"That is true enough," Cuthbert laughed, "but you must remember that critics do not buy either books or paintings, and that there are plenty of people who buy the idiotic books and are perfectly content with pictures without a particle of artistic merit."

"I suppose so," she admitted, reluctantly, "but so much the worse, for it causes mediocrity!"

"But we are most of us mediocre—authors like Dickens, Thackeray, and George Eliot are the exception—and so are artists like Millais and Landseer, but when books and paintings give pleasure they fulfil their purpose, don't they?"
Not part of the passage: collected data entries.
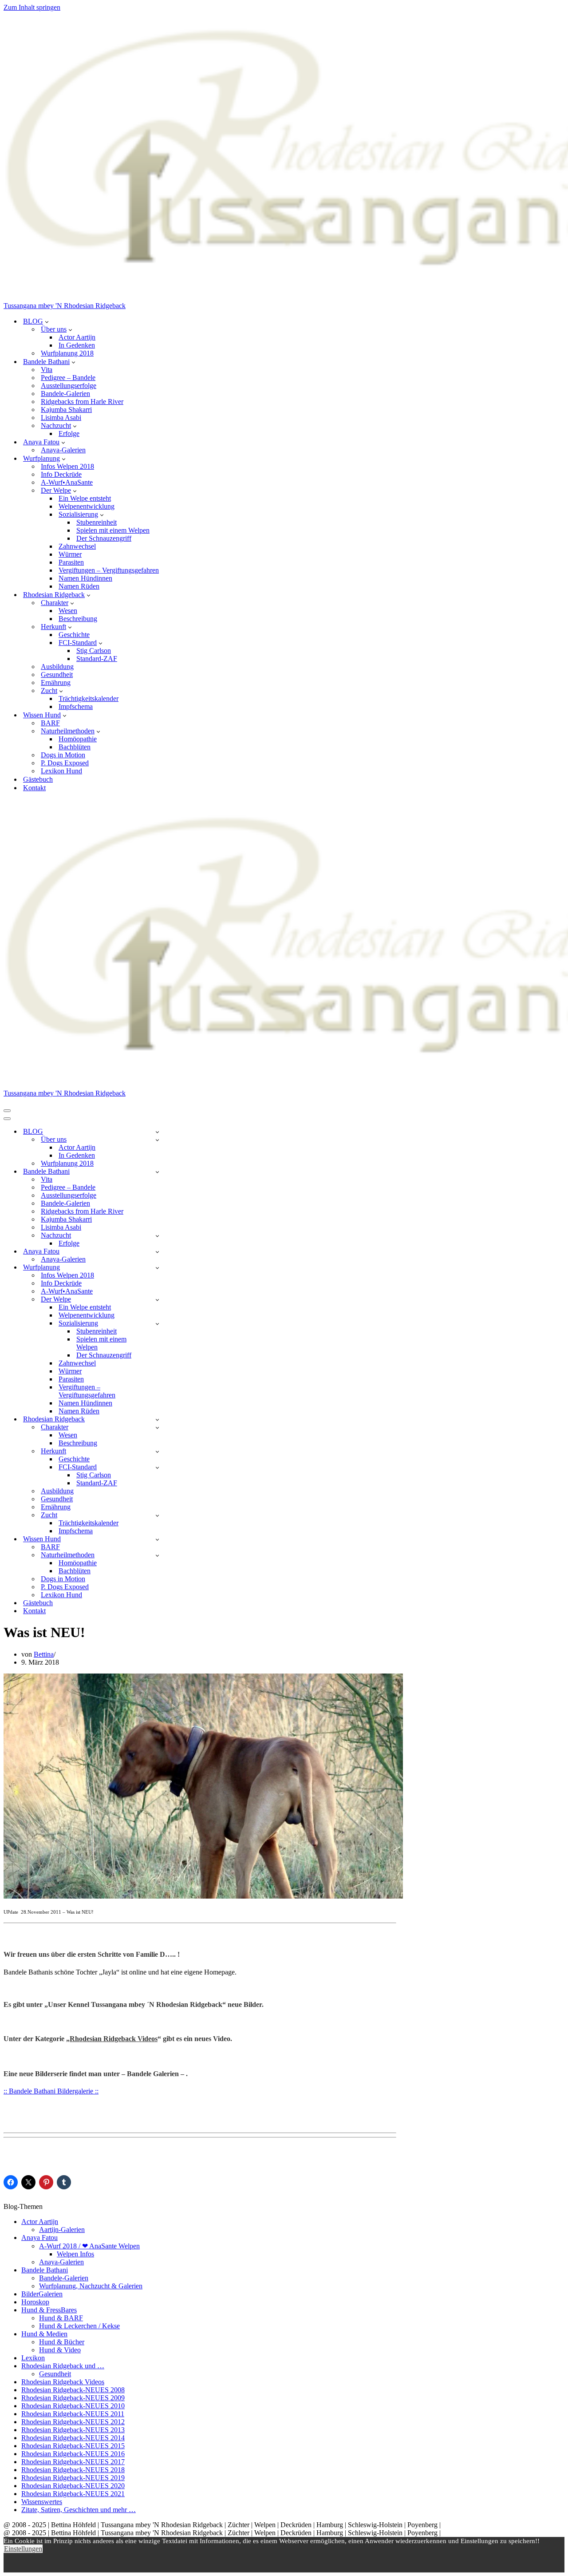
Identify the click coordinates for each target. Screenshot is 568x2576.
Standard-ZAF (96, 658)
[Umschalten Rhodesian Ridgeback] (157, 1419)
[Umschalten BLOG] (157, 1132)
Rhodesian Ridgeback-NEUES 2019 (73, 2477)
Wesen (68, 610)
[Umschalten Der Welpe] (157, 1299)
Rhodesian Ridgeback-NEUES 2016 (73, 2453)
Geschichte (74, 634)
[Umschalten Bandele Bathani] (157, 1171)
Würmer (70, 554)
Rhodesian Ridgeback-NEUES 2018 (73, 2469)
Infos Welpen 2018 (67, 466)
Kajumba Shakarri (66, 409)
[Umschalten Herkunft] (157, 1451)
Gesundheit (57, 674)
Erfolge (69, 433)
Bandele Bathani (44, 2270)
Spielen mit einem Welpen (113, 530)
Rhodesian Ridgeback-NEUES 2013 (73, 2430)
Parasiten (71, 562)
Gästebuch (38, 779)
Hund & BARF (61, 2318)
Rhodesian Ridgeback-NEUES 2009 (73, 2398)
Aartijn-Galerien (62, 2229)
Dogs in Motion (63, 755)
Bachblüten (75, 747)
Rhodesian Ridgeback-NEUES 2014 (73, 2437)
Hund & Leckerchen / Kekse (79, 2326)
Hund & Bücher (61, 2342)
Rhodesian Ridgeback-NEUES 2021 (73, 2493)
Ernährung (56, 682)
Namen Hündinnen (85, 578)
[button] (46, 321)
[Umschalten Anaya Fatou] (157, 1251)
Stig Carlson (93, 650)
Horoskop (35, 2302)
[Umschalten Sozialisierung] (157, 1323)
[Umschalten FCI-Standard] (157, 1467)
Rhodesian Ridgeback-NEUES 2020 (73, 2485)
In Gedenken (77, 345)
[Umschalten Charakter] (157, 1427)
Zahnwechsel (77, 546)
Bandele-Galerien (65, 393)
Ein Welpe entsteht (85, 498)
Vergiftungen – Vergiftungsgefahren (109, 570)
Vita (46, 369)
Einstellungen (23, 2548)
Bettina (44, 1654)
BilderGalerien (42, 2294)
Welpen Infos (75, 2254)
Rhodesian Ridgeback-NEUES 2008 (73, 2390)
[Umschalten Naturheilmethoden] (157, 1555)
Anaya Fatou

"If their purpose is to afford a livelihood to those that make them, I suppose they do, Mr. Hartington; but they do not fulfil what ought to be their purpose—which should, of course, be to elevate the mind or to improve the taste."

He shook his head.

"That is too lofty an ideal altogether for me," he said. "I doubt whether men are much happier for their minds being improved or their tastes elevated, unless they are fortunate enough to have sufficient means to gratify those tastes. If a man is happy and contented with the street he lives in, the house he inhabits, the pictures on his walls, and the books he gets from a library, is he better off when you teach him that the street is mean and ugly, the house an outrage on architectural taste, the wall-papers revolting, the pictures daubs, and the books trash? Upon my word I don't think so. I am afraid I am a Philistine."

"But you are an artist, are you not, Mr. Hartington," Miss Treadwyn said, looking at the sketch which had already made considerable progress.

"Unfortunately, no; I have a taste for art, but that is all. I should be better off if I had not, for then I should be contented with doing things like this; as it is I am in a perpetual state of grumble because I can do no better."

"You know the Latin proverb meliora video, and so on, Mr. Hartington, does it apply?"

"That is the first time I have had Latin quoted against me by a young lady," Cuthbert said, smilingly, but with a slight flush that showed the shaft had gone home. "I will not deny that the quotation exactly hits my case. I can only plead that nature, which gave me the love for art, did not give me the amount of energy and the capacity for hard work that are requisite to its successful cultivation, and has not even given me the stimulus of necessity, which is, I fancy, the greatest human motor."